* Records for this exercise:
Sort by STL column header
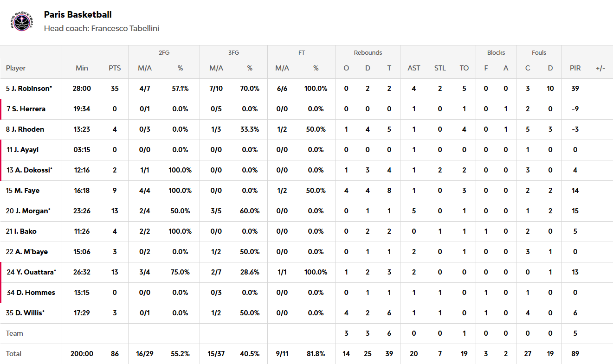The image size is (613, 364). [x=440, y=68]
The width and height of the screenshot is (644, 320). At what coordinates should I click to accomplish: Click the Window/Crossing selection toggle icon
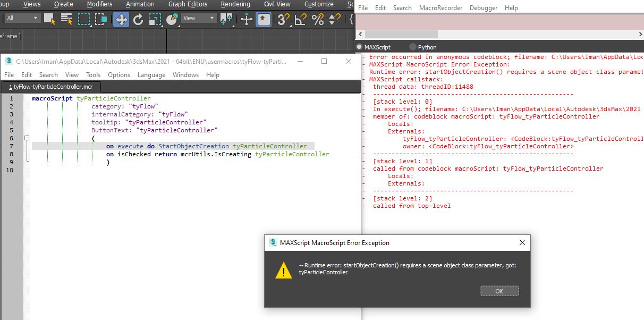pos(101,20)
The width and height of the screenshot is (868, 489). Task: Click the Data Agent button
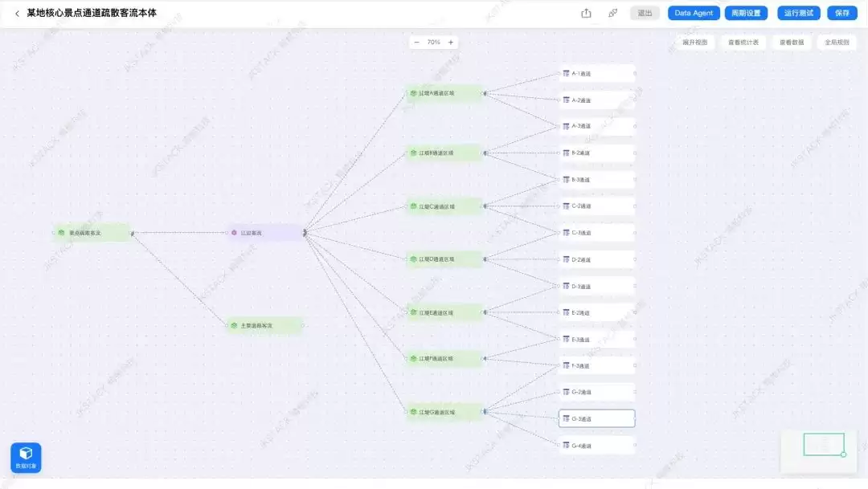[694, 14]
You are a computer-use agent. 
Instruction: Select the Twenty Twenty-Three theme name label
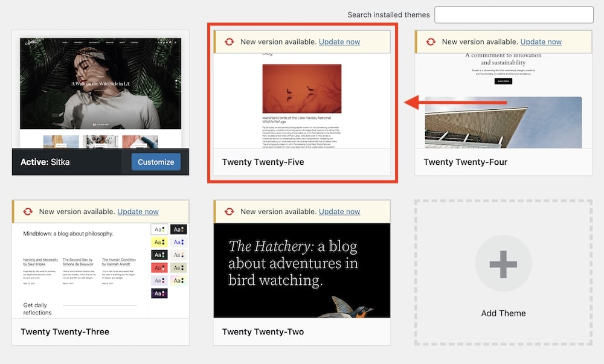[x=65, y=331]
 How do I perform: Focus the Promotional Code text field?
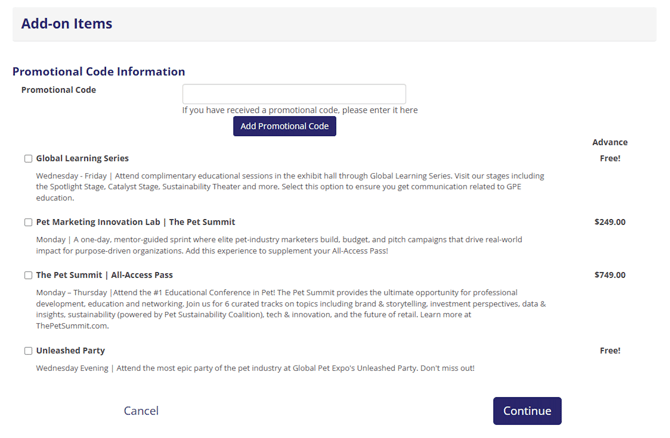tap(294, 93)
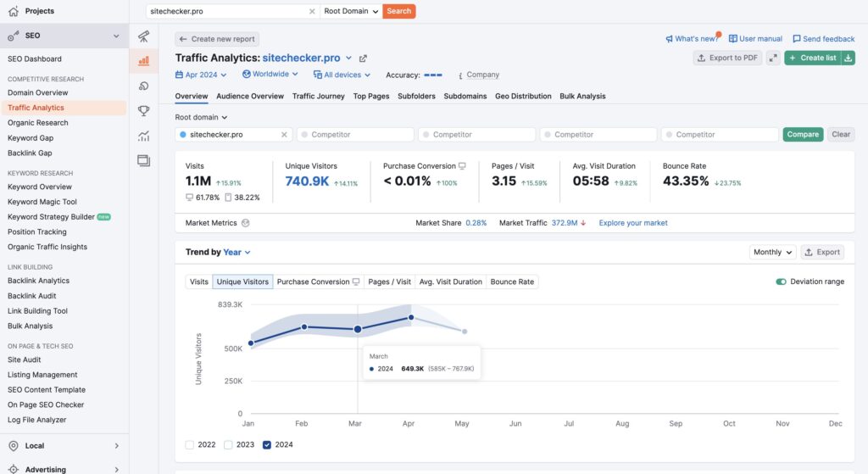Click the April data point on chart
Viewport: 868px width, 474px height.
click(411, 318)
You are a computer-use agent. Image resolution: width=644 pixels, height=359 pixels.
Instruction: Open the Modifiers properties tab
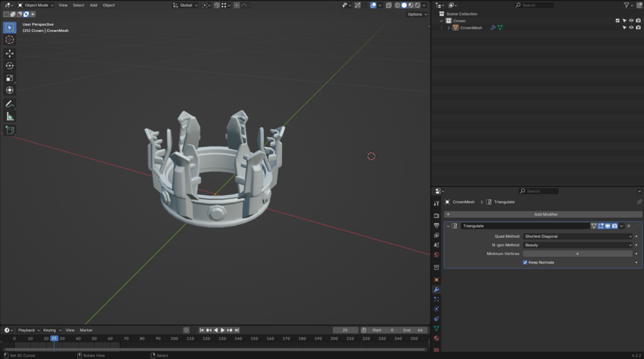(436, 290)
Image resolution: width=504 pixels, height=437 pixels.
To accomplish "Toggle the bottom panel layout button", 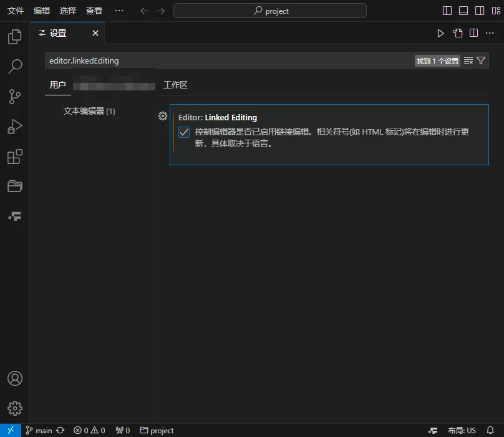I will 463,11.
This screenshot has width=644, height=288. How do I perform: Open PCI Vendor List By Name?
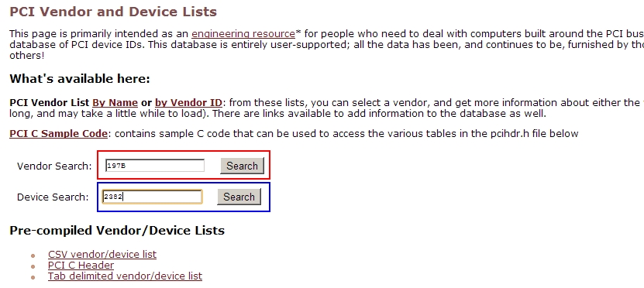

* Required action:
Reproduce every line from the listing above that holds the word "computer".

* Answer:
You are a computer-use agent. 
You are a computer-use agent. Image resolution: width=644 pixels, height=359 pixels.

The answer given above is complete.